My wife was recently diagnosed with hypothyroidism. This explains a lot. She has never suffered from weight problems, but has often suffered from (undiagnosed) depression, anger, mood swings, and low libido for years. Needless to say, this has wreaked havoc in our relationship for years, and I finally convinced her to try couples therapy last year. Last month, during a recent routine exam, the bloodwork came back as low thyroid hormones (don't ask me the lab results, she doesn't know and doesn't care to share anything about her treatment with me).
Now, this was a relief on some level, because it gave a reason for the lack of affection and outright anger directed at me. But now our relationship has gone in the toilet, even compared to before. She ignores me when I'm home, except for criticism and the occasional scheduling for the kids (with whom she is plenty affectionate). I haven't had so much as a kiss in weeks, and one hug in the last month.

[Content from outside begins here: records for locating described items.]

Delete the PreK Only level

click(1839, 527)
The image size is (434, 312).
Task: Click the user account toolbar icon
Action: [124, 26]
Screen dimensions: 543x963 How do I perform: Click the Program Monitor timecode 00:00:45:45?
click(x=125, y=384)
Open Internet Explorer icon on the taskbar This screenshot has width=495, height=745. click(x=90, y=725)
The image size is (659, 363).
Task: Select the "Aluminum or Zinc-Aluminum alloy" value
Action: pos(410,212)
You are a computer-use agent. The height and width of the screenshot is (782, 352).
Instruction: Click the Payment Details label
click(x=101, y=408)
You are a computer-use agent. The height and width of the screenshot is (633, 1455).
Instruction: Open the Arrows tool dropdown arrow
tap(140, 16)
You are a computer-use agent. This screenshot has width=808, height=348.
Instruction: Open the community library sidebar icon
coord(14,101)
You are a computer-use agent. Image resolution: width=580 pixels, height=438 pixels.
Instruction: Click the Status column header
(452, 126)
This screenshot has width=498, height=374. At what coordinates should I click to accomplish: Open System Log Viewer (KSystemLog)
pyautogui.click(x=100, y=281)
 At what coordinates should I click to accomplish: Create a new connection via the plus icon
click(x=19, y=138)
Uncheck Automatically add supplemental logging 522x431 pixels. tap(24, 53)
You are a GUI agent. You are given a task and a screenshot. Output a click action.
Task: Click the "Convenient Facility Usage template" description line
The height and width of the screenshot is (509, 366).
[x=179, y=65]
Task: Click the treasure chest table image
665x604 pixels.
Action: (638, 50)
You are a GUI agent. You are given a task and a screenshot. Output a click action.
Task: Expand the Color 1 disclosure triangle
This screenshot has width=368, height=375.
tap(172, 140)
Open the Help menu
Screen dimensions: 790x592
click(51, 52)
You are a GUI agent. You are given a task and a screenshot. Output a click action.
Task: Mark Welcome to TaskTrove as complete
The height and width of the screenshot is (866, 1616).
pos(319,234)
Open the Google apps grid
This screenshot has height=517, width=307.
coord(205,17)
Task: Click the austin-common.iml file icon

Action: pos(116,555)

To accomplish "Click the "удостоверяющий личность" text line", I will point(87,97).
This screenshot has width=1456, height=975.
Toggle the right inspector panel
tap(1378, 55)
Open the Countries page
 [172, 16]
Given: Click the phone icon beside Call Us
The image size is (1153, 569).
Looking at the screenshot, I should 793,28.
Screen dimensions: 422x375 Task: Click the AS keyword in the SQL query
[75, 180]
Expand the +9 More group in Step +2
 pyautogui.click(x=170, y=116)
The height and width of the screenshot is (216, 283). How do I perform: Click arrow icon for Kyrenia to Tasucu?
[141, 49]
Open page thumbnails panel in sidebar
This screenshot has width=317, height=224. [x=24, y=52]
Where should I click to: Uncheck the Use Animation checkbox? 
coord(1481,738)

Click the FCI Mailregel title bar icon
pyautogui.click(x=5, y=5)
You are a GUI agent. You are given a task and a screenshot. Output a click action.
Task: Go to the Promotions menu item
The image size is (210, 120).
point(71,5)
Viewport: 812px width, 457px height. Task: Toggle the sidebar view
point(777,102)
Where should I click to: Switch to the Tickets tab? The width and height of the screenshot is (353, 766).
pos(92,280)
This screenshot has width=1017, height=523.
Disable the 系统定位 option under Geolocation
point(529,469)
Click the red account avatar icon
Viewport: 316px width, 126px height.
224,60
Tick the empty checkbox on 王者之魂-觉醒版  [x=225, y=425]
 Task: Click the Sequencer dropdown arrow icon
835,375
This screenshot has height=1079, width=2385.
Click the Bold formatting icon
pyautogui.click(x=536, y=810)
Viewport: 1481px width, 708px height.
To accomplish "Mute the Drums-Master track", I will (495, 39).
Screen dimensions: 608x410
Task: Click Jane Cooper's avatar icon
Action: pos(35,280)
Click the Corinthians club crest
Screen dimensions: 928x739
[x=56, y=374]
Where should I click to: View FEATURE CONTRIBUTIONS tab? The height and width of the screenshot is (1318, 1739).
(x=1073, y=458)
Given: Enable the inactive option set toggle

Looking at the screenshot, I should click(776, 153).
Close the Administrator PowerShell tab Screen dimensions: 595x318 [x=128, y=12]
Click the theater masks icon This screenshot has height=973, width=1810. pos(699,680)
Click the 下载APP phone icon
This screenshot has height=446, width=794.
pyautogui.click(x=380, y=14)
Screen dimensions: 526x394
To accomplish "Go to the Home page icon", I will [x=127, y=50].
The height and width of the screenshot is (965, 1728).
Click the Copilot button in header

I have tried telling her that I love her, I would like to understand what is going on, and I am anxious to help support her getting treatment so she can feel like her old self again. She just tells me she will handle it, doesn't want my help, and doesn't want me involved in her treatment at all. She has gone off her meds, and is not in any hurry to see a doctor again.
I don't know how much longer I can just keep taking the abuse with no attempt to make things better. I want to be supportive, and I love her dearly, but it's really not good for my kids to see her berate me and treat me like **** all the time while I just take it. I guess my question is, how can I support my wife but not give up my self and my basic need for respect, love and affection?